◆ **What is needed**
Task for the listing below: copy it out in full, exactly.

◆ **Data**
******
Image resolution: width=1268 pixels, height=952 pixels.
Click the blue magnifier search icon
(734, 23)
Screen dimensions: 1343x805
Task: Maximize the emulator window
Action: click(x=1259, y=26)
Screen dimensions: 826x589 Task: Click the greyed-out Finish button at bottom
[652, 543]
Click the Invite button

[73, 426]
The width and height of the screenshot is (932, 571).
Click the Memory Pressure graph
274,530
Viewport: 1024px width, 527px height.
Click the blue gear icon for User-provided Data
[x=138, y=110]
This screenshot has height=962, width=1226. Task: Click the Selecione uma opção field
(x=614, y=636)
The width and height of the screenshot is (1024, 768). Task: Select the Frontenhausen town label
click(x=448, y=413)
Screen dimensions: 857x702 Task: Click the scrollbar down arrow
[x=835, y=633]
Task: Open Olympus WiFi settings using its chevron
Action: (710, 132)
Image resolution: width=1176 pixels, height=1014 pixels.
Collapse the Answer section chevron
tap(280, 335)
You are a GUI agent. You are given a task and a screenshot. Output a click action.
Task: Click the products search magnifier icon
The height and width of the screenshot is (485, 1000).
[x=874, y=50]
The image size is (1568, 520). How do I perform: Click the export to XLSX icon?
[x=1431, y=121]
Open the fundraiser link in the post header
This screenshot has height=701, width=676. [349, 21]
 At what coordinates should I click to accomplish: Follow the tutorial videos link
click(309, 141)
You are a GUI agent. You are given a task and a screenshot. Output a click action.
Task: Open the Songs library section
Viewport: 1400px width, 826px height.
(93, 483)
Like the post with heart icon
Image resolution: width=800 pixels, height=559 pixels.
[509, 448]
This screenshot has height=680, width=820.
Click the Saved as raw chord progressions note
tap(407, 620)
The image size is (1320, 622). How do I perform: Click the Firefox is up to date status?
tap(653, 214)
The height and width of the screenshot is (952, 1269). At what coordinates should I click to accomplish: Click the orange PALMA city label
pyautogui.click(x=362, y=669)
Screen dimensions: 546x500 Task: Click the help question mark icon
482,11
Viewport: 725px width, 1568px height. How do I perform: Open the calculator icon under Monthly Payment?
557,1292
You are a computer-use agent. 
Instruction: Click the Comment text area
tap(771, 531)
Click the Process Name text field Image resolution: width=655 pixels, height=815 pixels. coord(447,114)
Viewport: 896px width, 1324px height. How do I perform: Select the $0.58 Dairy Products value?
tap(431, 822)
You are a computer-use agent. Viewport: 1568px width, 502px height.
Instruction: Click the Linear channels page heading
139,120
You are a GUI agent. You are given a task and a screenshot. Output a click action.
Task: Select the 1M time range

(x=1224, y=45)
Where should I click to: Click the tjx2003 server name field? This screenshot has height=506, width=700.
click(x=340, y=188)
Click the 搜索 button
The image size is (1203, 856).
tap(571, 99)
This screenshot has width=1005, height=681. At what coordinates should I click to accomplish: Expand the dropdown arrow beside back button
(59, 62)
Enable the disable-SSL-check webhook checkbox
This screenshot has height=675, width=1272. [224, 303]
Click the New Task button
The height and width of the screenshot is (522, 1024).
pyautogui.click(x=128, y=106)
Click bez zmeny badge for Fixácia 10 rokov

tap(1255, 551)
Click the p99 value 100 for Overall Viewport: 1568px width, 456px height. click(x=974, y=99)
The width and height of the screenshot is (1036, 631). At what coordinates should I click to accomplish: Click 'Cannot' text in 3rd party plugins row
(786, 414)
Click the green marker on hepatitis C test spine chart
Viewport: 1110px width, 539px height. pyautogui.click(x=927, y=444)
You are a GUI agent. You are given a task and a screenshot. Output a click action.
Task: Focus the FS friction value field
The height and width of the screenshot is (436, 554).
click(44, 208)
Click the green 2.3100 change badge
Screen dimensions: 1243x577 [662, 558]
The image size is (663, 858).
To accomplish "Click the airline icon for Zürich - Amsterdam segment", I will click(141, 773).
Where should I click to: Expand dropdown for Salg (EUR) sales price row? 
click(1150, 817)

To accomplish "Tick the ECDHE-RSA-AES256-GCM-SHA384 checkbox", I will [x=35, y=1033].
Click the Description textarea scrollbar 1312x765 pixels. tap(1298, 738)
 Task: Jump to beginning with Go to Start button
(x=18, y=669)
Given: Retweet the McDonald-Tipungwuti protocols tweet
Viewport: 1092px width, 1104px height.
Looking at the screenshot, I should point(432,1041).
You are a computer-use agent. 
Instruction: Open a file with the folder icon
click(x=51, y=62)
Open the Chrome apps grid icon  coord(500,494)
******
◆ **Result for this exercise**
Image resolution: width=1268 pixels, height=952 pixels.
Click the blue magnifier search icon
(734, 23)
Screen dimensions: 1343x805
Task: Maximize the emulator window
Action: click(x=1259, y=26)
Screen dimensions: 826x589 Task: Click the greyed-out Finish button at bottom
[652, 543]
Click the Invite button

[73, 426]
The width and height of the screenshot is (932, 571).
Click the Memory Pressure graph
274,530
Viewport: 1024px width, 527px height.
Click the blue gear icon for User-provided Data
[x=138, y=110]
This screenshot has height=962, width=1226. Task: Click the Selecione uma opção field
(x=614, y=636)
The width and height of the screenshot is (1024, 768). Task: Select the Frontenhausen town label
click(x=448, y=413)
Screen dimensions: 857x702 Task: Click the scrollbar down arrow
[x=835, y=633]
Task: Open Olympus WiFi settings using its chevron
Action: (710, 132)
Image resolution: width=1176 pixels, height=1014 pixels.
Collapse the Answer section chevron
tap(280, 335)
You are a GUI agent. You are given a task and a screenshot. Output a click action.
Task: Click the products search magnifier icon
The height and width of the screenshot is (485, 1000).
[x=874, y=50]
The image size is (1568, 520). How do I perform: Click the export to XLSX icon?
[x=1431, y=121]
Open the fundraiser link in the post header
This screenshot has height=701, width=676. [349, 21]
 At what coordinates should I click to accomplish: Follow the tutorial videos link
click(309, 141)
You are a GUI agent. You are given a task and a screenshot. Output a click action.
Task: Open the Songs library section
Viewport: 1400px width, 826px height.
(93, 483)
Like the post with heart icon
Image resolution: width=800 pixels, height=559 pixels.
[509, 448]
This screenshot has height=680, width=820.
Click the Saved as raw chord progressions note
tap(407, 620)
The image size is (1320, 622). How do I perform: Click the Firefox is up to date status?
tap(653, 214)
The height and width of the screenshot is (952, 1269). At what coordinates should I click to accomplish: Click the orange PALMA city label
pyautogui.click(x=362, y=669)
Screen dimensions: 546x500 Task: Click the help question mark icon
482,11
Viewport: 725px width, 1568px height. How do I perform: Open the calculator icon under Monthly Payment?
557,1292
You are a computer-use agent. 
Instruction: Click the Comment text area
tap(771, 531)
Click the Process Name text field Image resolution: width=655 pixels, height=815 pixels. coord(447,114)
Viewport: 896px width, 1324px height. How do I perform: Select the $0.58 Dairy Products value?
tap(431, 822)
You are a computer-use agent. Viewport: 1568px width, 502px height.
Instruction: Click the Linear channels page heading
139,120
You are a GUI agent. You are given a task and a screenshot. Output a click action.
Task: Select the 1M time range

(x=1224, y=45)
Where should I click to: Click the tjx2003 server name field? This screenshot has height=506, width=700.
click(x=340, y=188)
Click the 搜索 button
The image size is (1203, 856).
tap(571, 99)
This screenshot has width=1005, height=681. At what coordinates should I click to accomplish: Expand the dropdown arrow beside back button
(59, 62)
Enable the disable-SSL-check webhook checkbox
This screenshot has height=675, width=1272. [224, 303]
Click the New Task button
The height and width of the screenshot is (522, 1024).
pyautogui.click(x=128, y=106)
Click bez zmeny badge for Fixácia 10 rokov

tap(1255, 551)
Click the p99 value 100 for Overall Viewport: 1568px width, 456px height. click(x=974, y=99)
The width and height of the screenshot is (1036, 631). At what coordinates should I click to accomplish: Click 'Cannot' text in 3rd party plugins row
(786, 414)
Click the green marker on hepatitis C test spine chart
Viewport: 1110px width, 539px height. pyautogui.click(x=927, y=444)
You are a GUI agent. You are given a task and a screenshot. Output a click action.
Task: Focus the FS friction value field
The height and width of the screenshot is (436, 554).
click(44, 208)
Click the green 2.3100 change badge
Screen dimensions: 1243x577 [662, 558]
The image size is (663, 858).
To accomplish "Click the airline icon for Zürich - Amsterdam segment", I will click(141, 773).
Where should I click to: Expand dropdown for Salg (EUR) sales price row? 
click(1150, 817)

To accomplish "Tick the ECDHE-RSA-AES256-GCM-SHA384 checkbox", I will [x=35, y=1033].
Click the Description textarea scrollbar 1312x765 pixels. tap(1298, 738)
 Task: Jump to beginning with Go to Start button
(x=18, y=669)
Given: Retweet the McDonald-Tipungwuti protocols tweet
Viewport: 1092px width, 1104px height.
Looking at the screenshot, I should point(432,1041).
You are a computer-use agent. 
Instruction: Open a file with the folder icon
click(x=51, y=62)
Open the Chrome apps grid icon  coord(500,494)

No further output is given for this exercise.